__OBJECTIF INDIQUÉ__. Recopiez le passage du texte sur l'œuvre de Duras en commençant par « Cette simple phrase » et en poursuivant jusqu'à « puissamment originale qu’exigeante. » inclus.

__TEXTE FOURNI__.
========================================

Les postures sont intellectuelles, mais teintées d’un existentialisme désabusé dans lequel le sentiment de liberté se dissout lentement comme le morceau de gypse dans l’acide qui le ronge. Bien évidemment, le lecteur, la lectrice, familiers de l’œuvre durassienne auront reconnu le thème majeur qui traverse toute son écriture à la manière d’une queue de comète, aussi brillante qu’elle est illusoire. Tout part de l’amour et tout y retourne dans une manière d’éternel retour du même qui est la vie elle-même, sa nécessaire affiliation au principe de réalité, son passage sous les fourches caudines de la facticité. Car rien n’est jamais déterminé d’avance dont l’individu, projetant par avance son propre destin, pourrait être assuré. L’amour, cette sublime ambroisie par laquelle les existants cheminent sur terre, cette étonnante aimantation qui anime tous les mouvements, sous-tend toutes les actions, illumine tout parcours sous les étoiles, l’amour donc n’est jamais que cette pochette-surprise qui promet beaucoup mais tient peu. L’offrande est mince qu’enveloppe avec douceur l’épaisseur du papier de soie. Et, bientôt, le cadeau tant convoité ne laisse plus entre les doigts des amants que quelques nervures, le limbe est consommé avant même d’avoir été entrevu.
Ainsi s’écrivent les silences, les aveux tronqués, les faire-semblant, les supercheries, les hypocrisies de tous ordres, ainsi s’édifient les conventions familiales, sociales, bourgeoises mais aussi bien celles teintées de paupérisme qui affectent tous ceux, toutes celles qui ont voulu jouer avec le feu. Tout le monde n’est pas Prométhée et l’Amour majuscule est une vive brûlure. Il faut donc se résoudre à vivre dans l’humilité de soi, de l’autre et faire le deuil de ceci qui devait nous accroître mais ne fait que conduire à notre perte. C’est d’avoir eu les yeux trop grands que les amoureux sont punis. On n’est jamais comptable de l’absolu comme on le serait de minces événements tissant les allées de la quotidienneté. Il faut donc accepter de vivre dans une manière de « servitude volontaire » et faire sienne la phrase de Marguerite Duras qui sonne comme une prophétie :


«aucun amour au monde ne peut tenir lieu de l’amour»


Cette simple phrase anodine et chargée d’ambiguïté pourrait s’inscrire à la cimaise de l’œuvre de l’auteur à la façon d’une propédeutique. C’est, ici, toute une philosophie désabusée, désenchantée qui s’inaugure, dont chaque œuvre constituera une des possibles déclinaisons, harmoniques résonnant longuement dans tous les lieux que traverse l’expérience d’une écriture aussi puissamment originale qu’exigeante.


Lecture platonicienne des « Petits chevaux ».


Ici, le lecteur, la lectrice, doivent consentir à faire un nécessaire saut intellectuel afin de saisir en quoi cette œuvre de Duras - comme bien d’autres -, peut faire l’objet d’une soi-disant lecture platonicienne. A cette fin et dans l’esprit de coïncider avec le concept de Platon, il convient de réécrire la phrase en distinguant l’Amour Majuscule se référant à l’intelligible, de l’amour minuscule ayant trait au sensible dans son habituelle concrétude :


«aucun amour au monde ne peut tenir lieu de l’Amour»

========================================

Enregistrements issus d'une source de données
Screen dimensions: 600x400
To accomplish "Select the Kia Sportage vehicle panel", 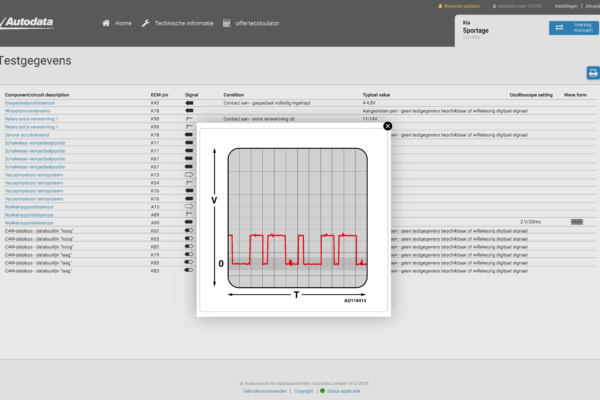I will tap(500, 26).
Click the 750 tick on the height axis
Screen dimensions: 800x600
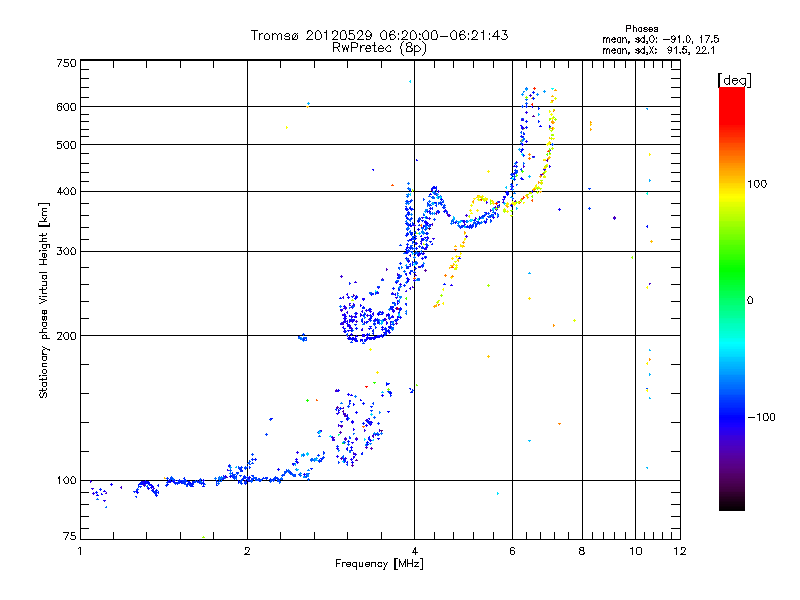pos(66,63)
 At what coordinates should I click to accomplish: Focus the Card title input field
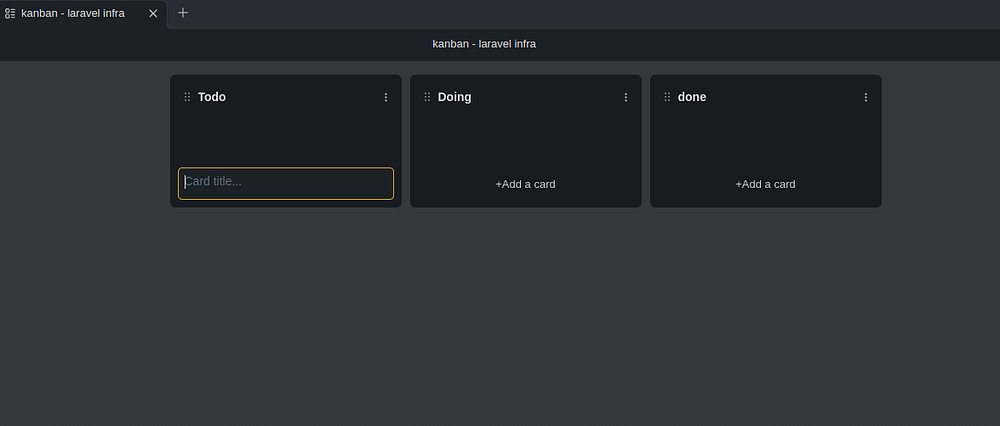(286, 183)
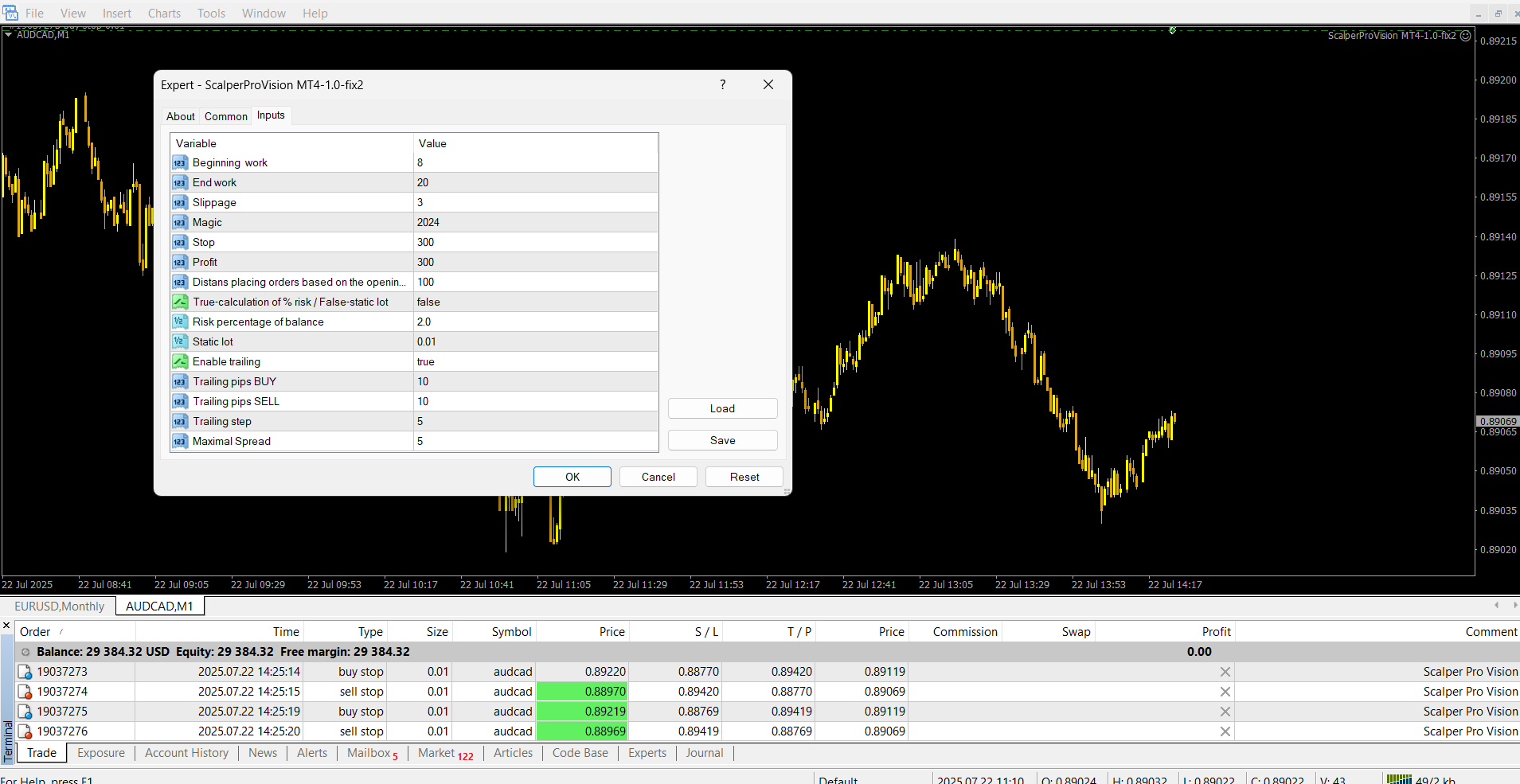This screenshot has height=784, width=1520.
Task: Click the X icon for sell stop order 19037274
Action: point(1225,692)
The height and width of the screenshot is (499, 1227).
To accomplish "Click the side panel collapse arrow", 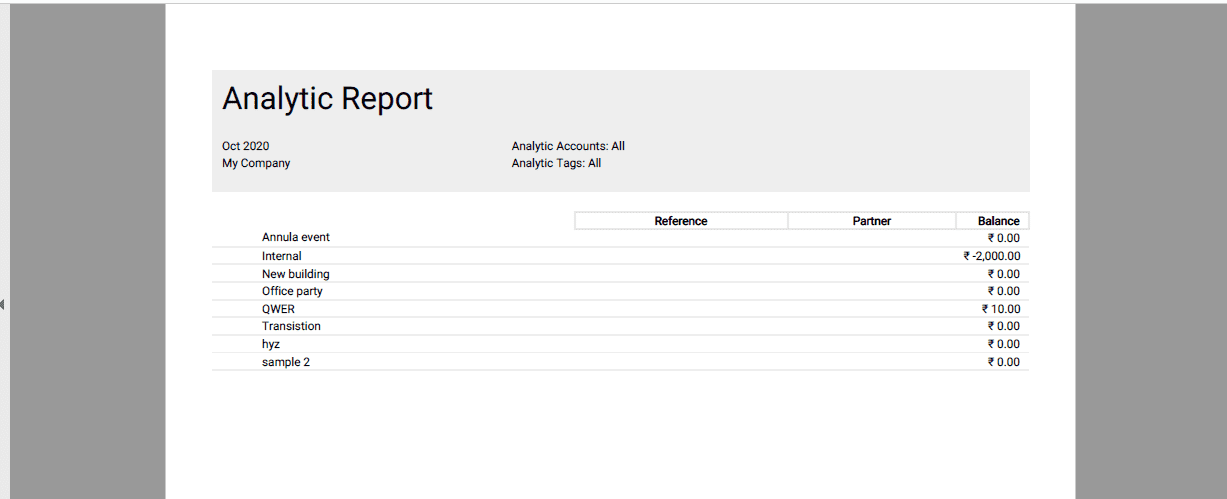I will tap(3, 304).
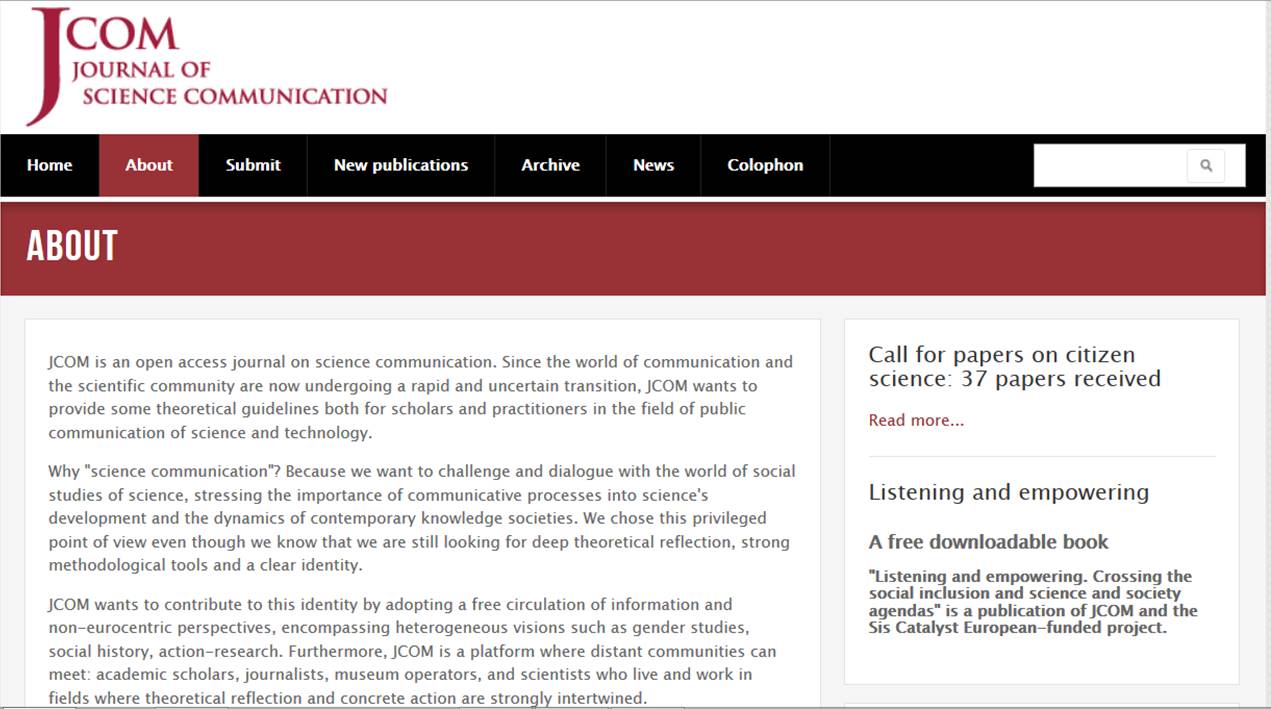Click the paragraph starting "JCOM is an open access"
The height and width of the screenshot is (709, 1271).
pos(420,397)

========================================

__LE RÉSULTAT__.
Cette simple phrase anodine et chargée d’ambiguïté pourrait s’inscrire à la cimaise de l’œuvre de l’auteur à la façon d’une propédeutique. C’est, ici, toute une philosophie désabusée, désenchantée qui s’inaugure, dont chaque œuvre constituera une des possibles déclinaisons, harmoniques résonnant longuement dans tous les lieux que traverse l’expérience d’une écriture aussi puissamment originale qu’exigeante.